Andean Mountain Cat Calendar

This is a calendar from the Alianza Gato Andino. This is a crucially important organisation concerned with the conservation of the Andean Mountain Cat. I really like this calendar because the pictures show us very clearly the habitat and landscape of the majestic but barren area where this little cat lives.

This is an embedded version. The best way to see the individual pictures which are larger than the width of the page is to center them using the bar at the base and then scroll down and use the left hand margin thumbnails to select.

This link takes you to a wider version. The language is Spanish I believe. Next year there will be an English version but maybe we should stick to Spanish.

I’d love to visit this place. So wide open and free of people…. LOL. My spirit soars when I see the space and the raw feeling of nature. Great pictures. I hope you enjoy them.

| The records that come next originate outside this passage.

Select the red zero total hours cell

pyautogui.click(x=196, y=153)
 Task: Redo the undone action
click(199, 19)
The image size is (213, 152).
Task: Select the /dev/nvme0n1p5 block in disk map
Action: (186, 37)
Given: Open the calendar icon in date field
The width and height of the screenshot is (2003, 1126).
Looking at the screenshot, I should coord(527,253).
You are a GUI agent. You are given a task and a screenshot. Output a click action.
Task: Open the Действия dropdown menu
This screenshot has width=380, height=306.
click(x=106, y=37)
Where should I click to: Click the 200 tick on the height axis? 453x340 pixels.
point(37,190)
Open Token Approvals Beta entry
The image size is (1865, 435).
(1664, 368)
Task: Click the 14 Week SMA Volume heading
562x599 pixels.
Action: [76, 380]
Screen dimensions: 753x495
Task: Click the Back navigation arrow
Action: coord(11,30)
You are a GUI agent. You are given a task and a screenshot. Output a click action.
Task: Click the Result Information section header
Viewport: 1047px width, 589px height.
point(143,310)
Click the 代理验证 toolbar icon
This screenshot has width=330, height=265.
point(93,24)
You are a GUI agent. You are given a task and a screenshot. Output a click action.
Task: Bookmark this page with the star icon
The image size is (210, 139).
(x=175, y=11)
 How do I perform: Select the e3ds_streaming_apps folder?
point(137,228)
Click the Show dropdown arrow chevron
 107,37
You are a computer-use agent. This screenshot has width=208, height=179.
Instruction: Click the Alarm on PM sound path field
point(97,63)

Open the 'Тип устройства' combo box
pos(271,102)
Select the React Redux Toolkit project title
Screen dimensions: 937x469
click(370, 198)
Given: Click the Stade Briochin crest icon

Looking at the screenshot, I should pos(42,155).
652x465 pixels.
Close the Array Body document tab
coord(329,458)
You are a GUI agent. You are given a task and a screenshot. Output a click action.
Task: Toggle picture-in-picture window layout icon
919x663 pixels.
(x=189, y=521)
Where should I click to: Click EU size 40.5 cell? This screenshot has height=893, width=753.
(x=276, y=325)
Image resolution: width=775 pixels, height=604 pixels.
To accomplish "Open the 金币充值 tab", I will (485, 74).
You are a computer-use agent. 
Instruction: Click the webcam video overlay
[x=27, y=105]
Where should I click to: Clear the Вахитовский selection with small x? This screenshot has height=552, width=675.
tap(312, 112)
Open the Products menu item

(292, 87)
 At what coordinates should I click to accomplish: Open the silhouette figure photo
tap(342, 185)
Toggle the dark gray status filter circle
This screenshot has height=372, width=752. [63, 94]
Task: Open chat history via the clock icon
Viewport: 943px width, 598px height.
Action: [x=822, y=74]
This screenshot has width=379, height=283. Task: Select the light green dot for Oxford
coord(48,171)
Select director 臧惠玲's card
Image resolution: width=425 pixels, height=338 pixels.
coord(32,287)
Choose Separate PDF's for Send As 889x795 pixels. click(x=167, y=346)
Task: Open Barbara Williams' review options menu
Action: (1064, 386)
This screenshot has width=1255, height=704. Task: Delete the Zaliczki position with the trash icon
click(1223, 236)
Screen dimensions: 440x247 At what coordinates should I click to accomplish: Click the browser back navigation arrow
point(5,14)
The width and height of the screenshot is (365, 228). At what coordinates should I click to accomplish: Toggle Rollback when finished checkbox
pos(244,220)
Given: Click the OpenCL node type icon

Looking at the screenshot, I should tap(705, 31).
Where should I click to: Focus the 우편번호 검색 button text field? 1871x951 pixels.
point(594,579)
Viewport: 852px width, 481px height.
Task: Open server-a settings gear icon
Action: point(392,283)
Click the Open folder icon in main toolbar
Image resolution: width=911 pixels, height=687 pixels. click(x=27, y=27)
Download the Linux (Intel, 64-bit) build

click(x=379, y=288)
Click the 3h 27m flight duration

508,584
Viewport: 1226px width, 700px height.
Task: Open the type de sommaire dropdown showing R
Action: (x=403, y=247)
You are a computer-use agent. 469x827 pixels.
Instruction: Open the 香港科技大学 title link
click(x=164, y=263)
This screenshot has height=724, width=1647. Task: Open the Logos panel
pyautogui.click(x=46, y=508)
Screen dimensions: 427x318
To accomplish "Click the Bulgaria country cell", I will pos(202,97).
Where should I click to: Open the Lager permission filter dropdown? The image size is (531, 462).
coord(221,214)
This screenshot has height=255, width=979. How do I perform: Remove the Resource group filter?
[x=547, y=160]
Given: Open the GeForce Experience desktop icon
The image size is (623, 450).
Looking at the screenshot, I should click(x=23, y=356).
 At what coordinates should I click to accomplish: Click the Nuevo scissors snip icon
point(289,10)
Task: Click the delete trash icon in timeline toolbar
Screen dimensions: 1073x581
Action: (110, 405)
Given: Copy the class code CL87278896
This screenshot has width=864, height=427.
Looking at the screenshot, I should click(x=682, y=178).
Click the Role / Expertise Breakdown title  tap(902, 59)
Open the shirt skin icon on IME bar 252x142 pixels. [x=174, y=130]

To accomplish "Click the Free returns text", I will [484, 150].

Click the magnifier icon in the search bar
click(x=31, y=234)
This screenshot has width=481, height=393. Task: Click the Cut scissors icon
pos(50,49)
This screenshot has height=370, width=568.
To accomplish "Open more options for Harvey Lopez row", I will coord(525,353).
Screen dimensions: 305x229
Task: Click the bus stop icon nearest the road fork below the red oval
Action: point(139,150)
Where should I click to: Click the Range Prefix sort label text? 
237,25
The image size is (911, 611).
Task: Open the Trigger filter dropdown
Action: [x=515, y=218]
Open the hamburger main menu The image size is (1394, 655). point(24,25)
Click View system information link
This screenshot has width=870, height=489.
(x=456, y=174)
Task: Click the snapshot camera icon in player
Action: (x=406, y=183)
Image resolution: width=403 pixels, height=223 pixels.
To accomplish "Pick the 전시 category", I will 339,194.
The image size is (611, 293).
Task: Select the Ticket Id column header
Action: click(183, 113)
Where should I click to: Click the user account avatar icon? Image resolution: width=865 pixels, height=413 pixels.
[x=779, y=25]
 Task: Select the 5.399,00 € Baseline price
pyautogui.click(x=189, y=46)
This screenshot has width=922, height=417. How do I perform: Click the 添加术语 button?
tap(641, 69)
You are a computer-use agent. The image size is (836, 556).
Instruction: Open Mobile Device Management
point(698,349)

Please search using the search box at the top of the site. You are bound to find what you are looking for.

Useful tag. Click to see the articles: Cat behavior

8 thoughts on “Andean Mountain Cat Calendar”

  1. The photograph for January (Enero) is stunning. It is hard to tell it is a small cat. If you look at it just right it could be a big as a cougar!
    I agree with Marc in how remarkable these small wildcats are. Another favorite of mine is the sand cat. I might have never known about them if not for PoC.

    1. Me too I learned about many more wildcats from POC. The one thing that really breaks my heart is to think about the more curious and very wild little cats actually coming up to humans for a sniff and the humans taking advantage of their total naiveté by killing them so easily. This thought looping in my head is truly one of the most nightmarical ones. It makes my stomach turn and it makes me enormously sad to think about these little animals having rocks thrown at them for being their wild and curious selves. The old adage that curiosity kills the cat is most tragic in such instances.

  2. It is very beautiful and so is the cat. I especially like the smaller wildcats. I find them to be very beautiful and perfect somehow – moreso even than the big ones. They are also much lesser known. I have heard the Andes are extremely beautiful and rugged and untouched. The calendar has some photos of some amazing looking areas of landscape. I’d love to see them in real life. I’ve not been along the western side of south America but have always wanted to see it one day.

    1. It is the space and it seems to be a bit the world that is less marked and altered by people than other areas. I think you could get in touch with something – spirit, universe, life, cosmos – if you stood amongst those mountains and plains. And the Andean cat has little or no fear of the human which shows how natural the place is except for the fact that superstitious local humans likes to kill the cat for some sort of spiritual rite. Humans can never get it right when it comes to nature.

      1. Actually it seems like that until humans live in cities – completely devoid of nature – they do not learn the value of nature. Thats why most consevationists and people who care are from the city and the humans who destroy are country people. As a human it means one simple thing: we are incapable of appreciating and therefore respecting what we have until we don’t have it. Simple as that.

        1. Well said Marc. We have a long history of destroying a species completely and then spending the next 100 years figuring out how to bring it back from extinction 😉 Completely mad. We look at cloning and DNA samples from fossils and that sort of stuff. It would have been far simpler to behave with a little more common sense and respect for nature in the first place.

          The rarer a species becomes the more likely we are to want to kill it and possess it or bits of it. There is something inherently defective in the human psyche that irritates me.